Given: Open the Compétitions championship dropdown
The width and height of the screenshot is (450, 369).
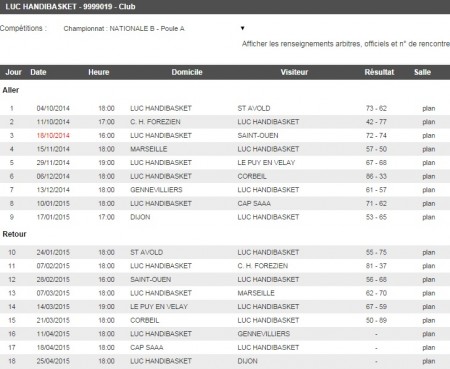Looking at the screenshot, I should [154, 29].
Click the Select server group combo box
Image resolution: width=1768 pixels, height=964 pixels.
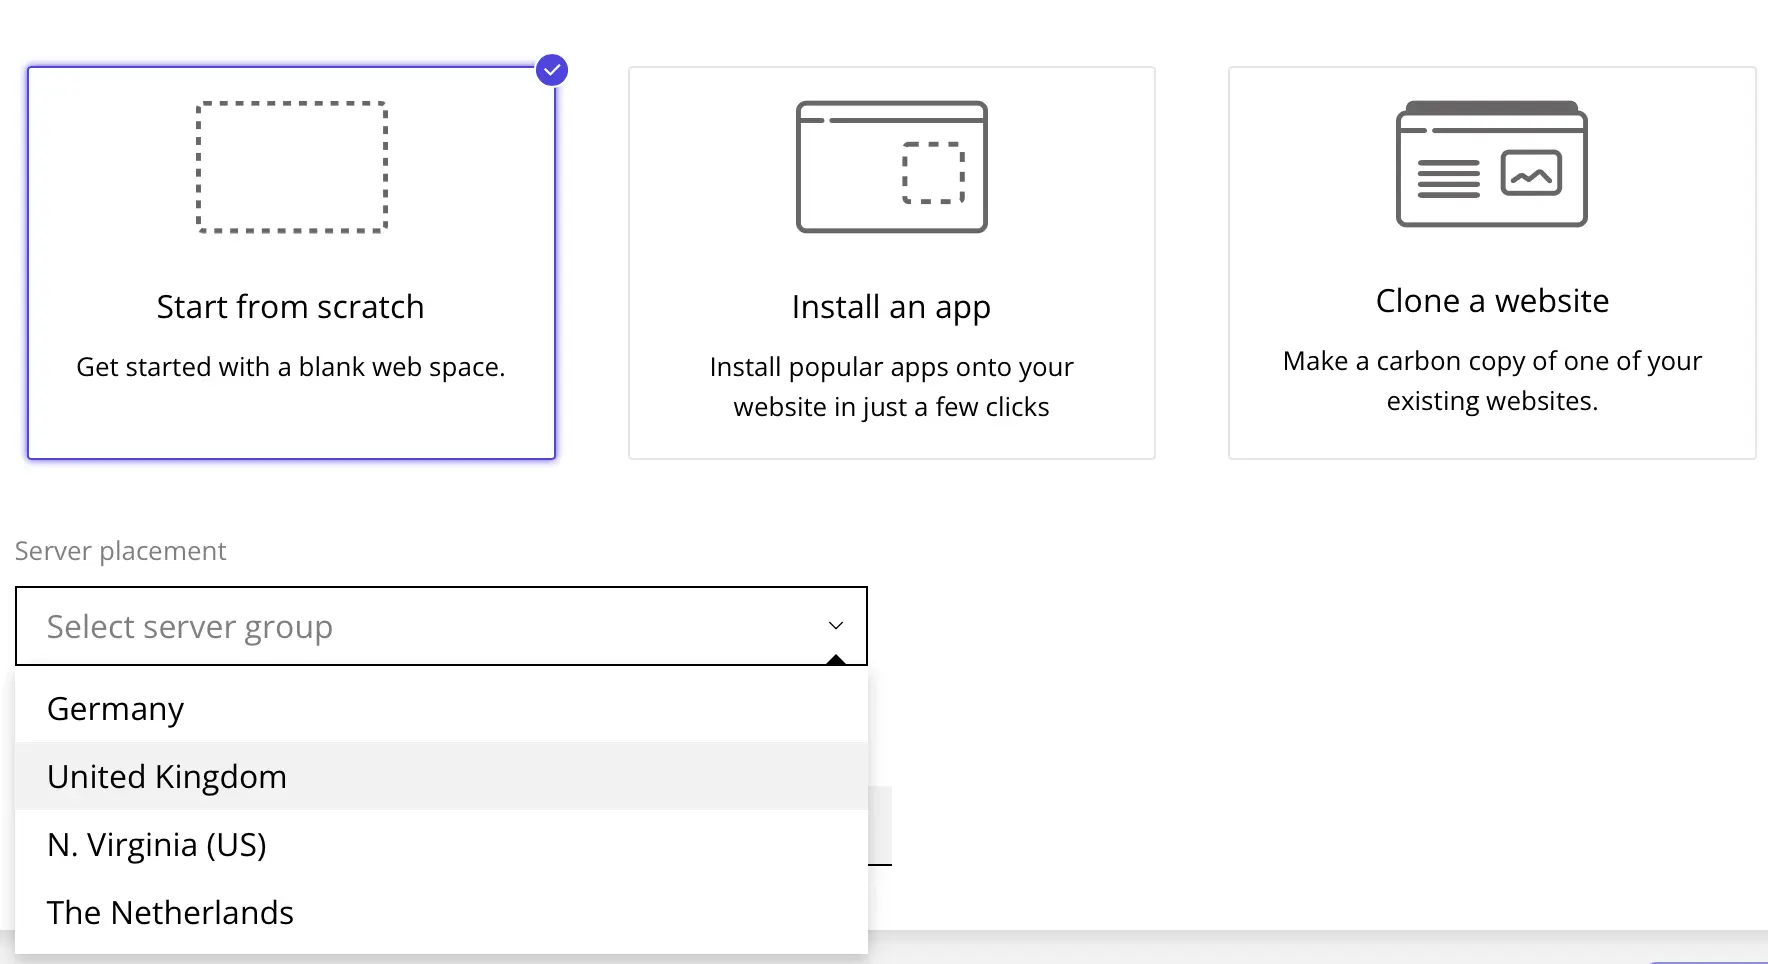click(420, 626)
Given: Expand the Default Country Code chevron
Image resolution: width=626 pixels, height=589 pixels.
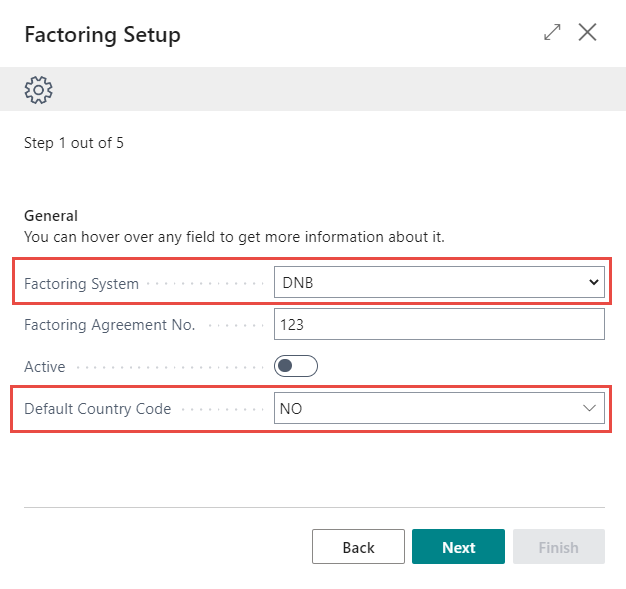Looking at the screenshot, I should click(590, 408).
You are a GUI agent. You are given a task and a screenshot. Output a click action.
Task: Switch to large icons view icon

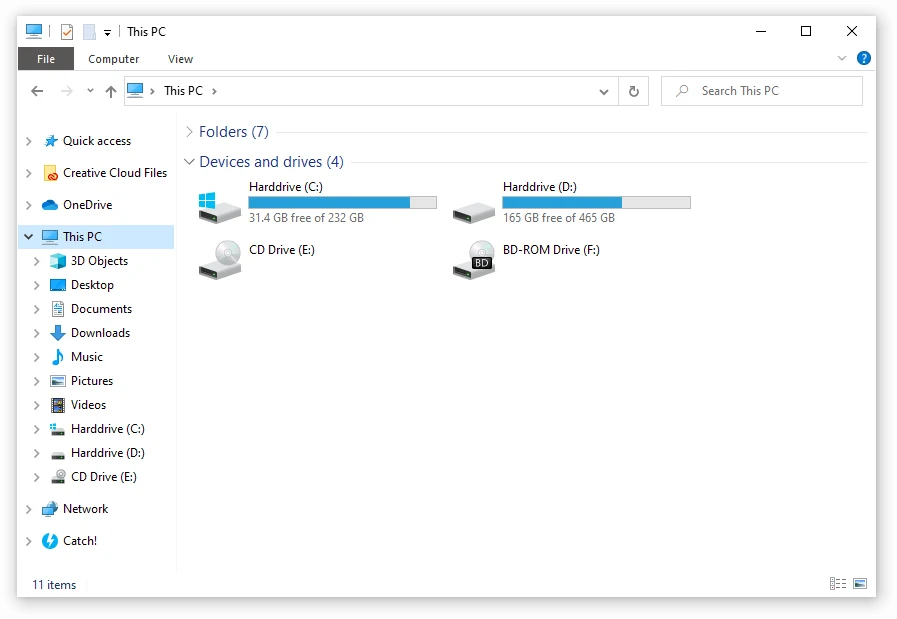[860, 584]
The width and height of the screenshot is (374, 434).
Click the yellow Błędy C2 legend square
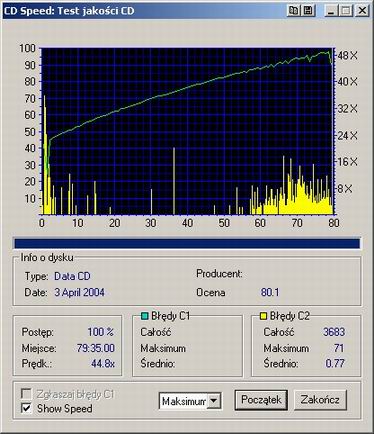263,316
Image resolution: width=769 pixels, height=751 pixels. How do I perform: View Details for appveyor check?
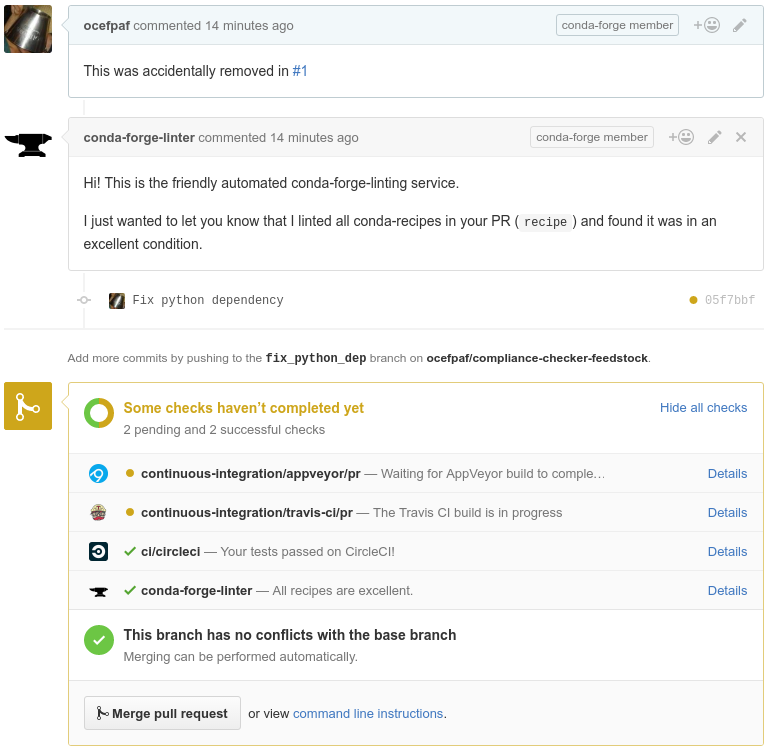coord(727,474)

####################

* _Exercise objective_
In your transcription of the listing above, match each line exactly and include no pictures.

* _The completed task_
Given: Open the Compétitions championship dropdown
The width and height of the screenshot is (450, 369).
Looking at the screenshot, I should [154, 29].
Click the Select server group combo box
Image resolution: width=1768 pixels, height=964 pixels.
click(420, 626)
Given: Expand the Default Country Code chevron
Image resolution: width=626 pixels, height=589 pixels.
Looking at the screenshot, I should click(590, 408).
You are a GUI agent. You are given a task and a screenshot. Output a click action.
Task: Switch to large icons view icon

[860, 584]
The width and height of the screenshot is (374, 434).
Click the yellow Błędy C2 legend square
263,316
Image resolution: width=769 pixels, height=751 pixels. How do I perform: View Details for appveyor check?
coord(727,474)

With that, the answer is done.